> **Teks yang Diberikan**

※ ※ ※

Penurunan Produksi Rokok dan Tekanan pada Industri Hasil Tembakau
Industri hasil tembakau (IHT), khususnya sektor rokok, menghadapi tantangan berat di tengah situasi ekonomi yang melemah. Data dari Badan Pusat Statistik (BPS) menunjukkan bahwa industri pengolahan tembakau pada kuartal I/2025 mengalami kontraksi terdalam sebesar -3,77% year-on-year (yoy). Angka ini jauh berbeda dengan pertumbuhan positif 7,63% pada periode yang sama tahun lalu.
Produksi rokok selama enam bulan pertama 2025 mencapai 142,6 miliar batang, turun 2,5% dibandingkan tahun sebelumnya. Angka ini menjadi yang terendah dalam delapan tahun terakhir sejak 2018, kecuali pada 2023. Per Juni 2025, produksi hanya mencapai 24,8 miliar batang, turun 5,7% dibanding Mei dan merosot 3,2% dibanding periode yang sama tahun lalu.
Kondisi ini berdampak pada target penerimaan cukai hasil tembakau (CHT) tahun 2025 yang sebesar Rp 230,9 triliun. Realisasi hingga Mei 2025 baru mencapai Rp 87 triliun atau sekitar 37,8%. Angka ini memperparah tren buruk target penerimaan CHT yang tidak tercapai di tahun-tahun sebelumnya. Misalnya, pada 2023 realisasi CHT hanya mencapai Rp 213,48 triliun atau 91,78% dari target Rp232,5 triliun. Sementara itu, pada 2024, realisasi CHT hanya Rp 216,9 triliun atau 94,1% dari target Rp230,4 triliun.
Dampak Regulasi CHT pada Industri Rokok
Ketua Gabungan Produsen Rokok Putih Indonesia (Gaprindo), Benny Wachjudi, menyatakan bahwa kondisi kinerja IHT, khususnya sigaret putih mesin (SPM), semakin melemah akibat tekanan regulasi CHT. Pembelian pita cukai sejak Januari 2023 menunjukkan tren pelemahan, yang tercatat turun 14,6% sepanjang 2023 (yoy), lalu turun di Januari 2024 (yoy) sebesar 13,8%, dan produktivitasnya berpotensi kian lesu di tahun ini.
“Memang kenaikan cukai beberapa tahun terakhir ini sudah sangat tinggi, sehingga menekan pertumbuhan industri,” ujarnya.

※ ※ ※

> **Informasi yang Diberikan**
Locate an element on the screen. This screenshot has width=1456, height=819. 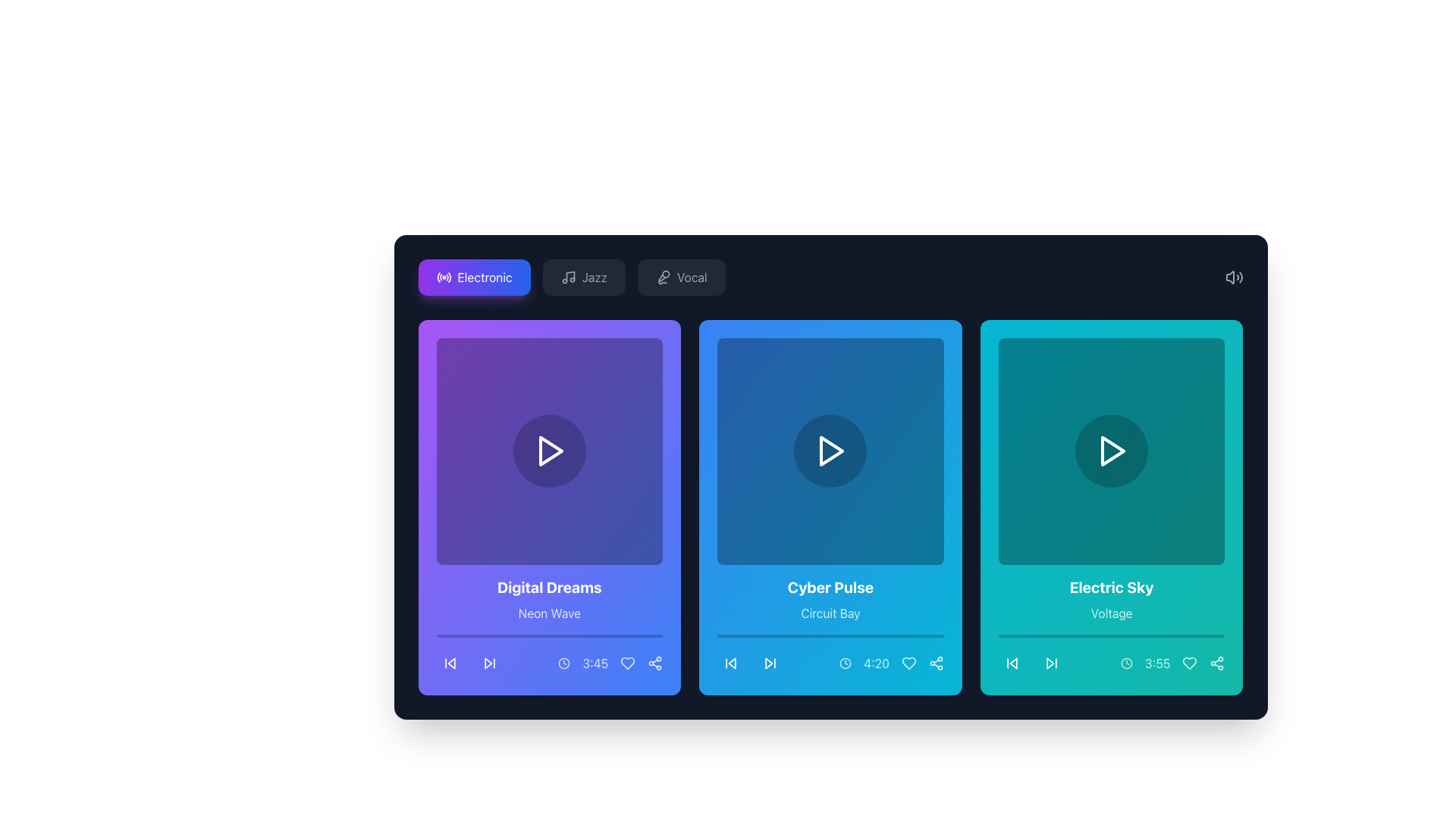
progress bar located below the 'Electric Sky' album track card, which is black in color and centered under the subtitle 'Voltage.' is located at coordinates (1112, 635).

※ ※ ※

> **Rincian Soal**
Tolong jawab pertanyaan berikut berdasarkan teks tentang produksi rokok.
1. Berapa besar kontraksi industri pengolahan tembakau pada kuartal I/2025 secara year-on-year?
2. Berapa jumlah produksi rokok per Juni 2025?
3. Siapa Ketua Gabungan Produsen Rokok Putih Indonesia (Gaprindo)?

> **Penyelesaian Soal**
1. -3,77%
2. 24,8 miliar batang
3. Benny Wachjudi